#### YOUR TASK
Without omitting anything, copy every entry word for word.

#### RECORDS FOR THIS EXERCISE
++++++++++++++++++++

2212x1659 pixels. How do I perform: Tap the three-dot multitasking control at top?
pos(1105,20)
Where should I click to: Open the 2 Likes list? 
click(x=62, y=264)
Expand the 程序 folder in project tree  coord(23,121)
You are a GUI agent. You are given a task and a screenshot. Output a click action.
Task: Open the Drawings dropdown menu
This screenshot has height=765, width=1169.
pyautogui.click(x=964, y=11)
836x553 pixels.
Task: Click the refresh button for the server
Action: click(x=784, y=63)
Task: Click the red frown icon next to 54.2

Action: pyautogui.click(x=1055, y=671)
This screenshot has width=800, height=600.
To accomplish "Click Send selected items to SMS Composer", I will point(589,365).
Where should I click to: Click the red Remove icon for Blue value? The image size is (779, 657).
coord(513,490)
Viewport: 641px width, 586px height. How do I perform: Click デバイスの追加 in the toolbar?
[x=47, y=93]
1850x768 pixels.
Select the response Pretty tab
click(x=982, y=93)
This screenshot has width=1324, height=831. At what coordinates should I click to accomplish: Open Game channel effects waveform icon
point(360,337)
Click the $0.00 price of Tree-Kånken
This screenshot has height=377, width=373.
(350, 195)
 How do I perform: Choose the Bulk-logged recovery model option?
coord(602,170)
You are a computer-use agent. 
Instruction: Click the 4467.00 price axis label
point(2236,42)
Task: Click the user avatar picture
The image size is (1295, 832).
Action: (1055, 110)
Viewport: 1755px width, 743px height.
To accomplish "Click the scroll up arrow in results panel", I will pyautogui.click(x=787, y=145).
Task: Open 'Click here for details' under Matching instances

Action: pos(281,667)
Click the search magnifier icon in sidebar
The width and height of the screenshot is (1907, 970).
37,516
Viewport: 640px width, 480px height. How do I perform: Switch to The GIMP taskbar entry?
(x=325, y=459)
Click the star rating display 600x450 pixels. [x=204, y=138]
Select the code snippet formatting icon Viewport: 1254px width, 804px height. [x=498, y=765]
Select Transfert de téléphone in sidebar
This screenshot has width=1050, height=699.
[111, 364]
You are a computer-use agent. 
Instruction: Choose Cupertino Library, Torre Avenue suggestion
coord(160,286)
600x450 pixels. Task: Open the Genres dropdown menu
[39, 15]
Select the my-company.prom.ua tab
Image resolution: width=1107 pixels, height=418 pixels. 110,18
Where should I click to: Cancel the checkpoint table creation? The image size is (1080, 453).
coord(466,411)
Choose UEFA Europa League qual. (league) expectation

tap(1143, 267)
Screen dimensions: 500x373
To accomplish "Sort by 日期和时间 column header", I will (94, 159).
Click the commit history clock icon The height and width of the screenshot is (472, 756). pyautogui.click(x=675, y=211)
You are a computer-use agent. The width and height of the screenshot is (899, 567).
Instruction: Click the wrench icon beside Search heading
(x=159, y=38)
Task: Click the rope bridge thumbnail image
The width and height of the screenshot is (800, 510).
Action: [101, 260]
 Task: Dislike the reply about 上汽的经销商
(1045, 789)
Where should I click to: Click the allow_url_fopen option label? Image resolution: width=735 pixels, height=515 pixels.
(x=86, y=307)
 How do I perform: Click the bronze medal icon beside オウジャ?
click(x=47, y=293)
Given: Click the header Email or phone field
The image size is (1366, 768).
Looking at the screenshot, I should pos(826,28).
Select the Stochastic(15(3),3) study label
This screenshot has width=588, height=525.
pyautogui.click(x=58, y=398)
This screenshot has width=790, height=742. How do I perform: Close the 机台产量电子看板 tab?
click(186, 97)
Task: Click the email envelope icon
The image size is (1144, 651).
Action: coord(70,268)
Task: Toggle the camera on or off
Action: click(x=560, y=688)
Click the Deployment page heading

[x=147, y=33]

++++++++++++++++++++

#### REPLY
2212x1659 pixels. How do I perform: Tap the three-dot multitasking control at top?
pos(1105,20)
Where should I click to: Open the 2 Likes list? 
click(x=62, y=264)
Expand the 程序 folder in project tree  coord(23,121)
You are a GUI agent. You are given a task and a screenshot. Output a click action.
Task: Open the Drawings dropdown menu
This screenshot has height=765, width=1169.
pyautogui.click(x=964, y=11)
836x553 pixels.
Task: Click the refresh button for the server
Action: click(x=784, y=63)
Task: Click the red frown icon next to 54.2

Action: pyautogui.click(x=1055, y=671)
This screenshot has width=800, height=600.
To accomplish "Click Send selected items to SMS Composer", I will point(589,365).
Where should I click to: Click the red Remove icon for Blue value? The image size is (779, 657).
coord(513,490)
Viewport: 641px width, 586px height. How do I perform: Click デバイスの追加 in the toolbar?
[x=47, y=93]
1850x768 pixels.
Select the response Pretty tab
click(x=982, y=93)
This screenshot has width=1324, height=831. At what coordinates should I click to accomplish: Open Game channel effects waveform icon
point(360,337)
Click the $0.00 price of Tree-Kånken
This screenshot has height=377, width=373.
(350, 195)
 How do I perform: Choose the Bulk-logged recovery model option?
coord(602,170)
You are a computer-use agent. 
Instruction: Click the 4467.00 price axis label
point(2236,42)
Task: Click the user avatar picture
The image size is (1295, 832).
Action: (1055, 110)
Viewport: 1755px width, 743px height.
To accomplish "Click the scroll up arrow in results panel", I will pyautogui.click(x=787, y=145).
Task: Open 'Click here for details' under Matching instances

Action: pos(281,667)
Click the search magnifier icon in sidebar
The width and height of the screenshot is (1907, 970).
37,516
Viewport: 640px width, 480px height. How do I perform: Switch to The GIMP taskbar entry?
(x=325, y=459)
Click the star rating display 600x450 pixels. [x=204, y=138]
Select the code snippet formatting icon Viewport: 1254px width, 804px height. [x=498, y=765]
Select Transfert de téléphone in sidebar
This screenshot has width=1050, height=699.
[111, 364]
You are a computer-use agent. 
Instruction: Choose Cupertino Library, Torre Avenue suggestion
coord(160,286)
600x450 pixels. Task: Open the Genres dropdown menu
[39, 15]
Select the my-company.prom.ua tab
Image resolution: width=1107 pixels, height=418 pixels. 110,18
Where should I click to: Cancel the checkpoint table creation? The image size is (1080, 453).
coord(466,411)
Choose UEFA Europa League qual. (league) expectation

tap(1143, 267)
Screen dimensions: 500x373
To accomplish "Sort by 日期和时间 column header", I will (94, 159).
Click the commit history clock icon The height and width of the screenshot is (472, 756). pyautogui.click(x=675, y=211)
You are a computer-use agent. The width and height of the screenshot is (899, 567).
Instruction: Click the wrench icon beside Search heading
(x=159, y=38)
Task: Click the rope bridge thumbnail image
The width and height of the screenshot is (800, 510).
Action: [101, 260]
 Task: Dislike the reply about 上汽的经销商
(1045, 789)
Where should I click to: Click the allow_url_fopen option label? Image resolution: width=735 pixels, height=515 pixels.
(x=86, y=307)
 How do I perform: Click the bronze medal icon beside オウジャ?
click(x=47, y=293)
Given: Click the header Email or phone field
The image size is (1366, 768).
Looking at the screenshot, I should pos(826,28).
Select the Stochastic(15(3),3) study label
This screenshot has width=588, height=525.
pyautogui.click(x=58, y=398)
This screenshot has width=790, height=742. How do I perform: Close the 机台产量电子看板 tab?
click(186, 97)
Task: Click the email envelope icon
The image size is (1144, 651).
Action: coord(70,268)
Task: Toggle the camera on or off
Action: click(x=560, y=688)
Click the Deployment page heading

[x=147, y=33]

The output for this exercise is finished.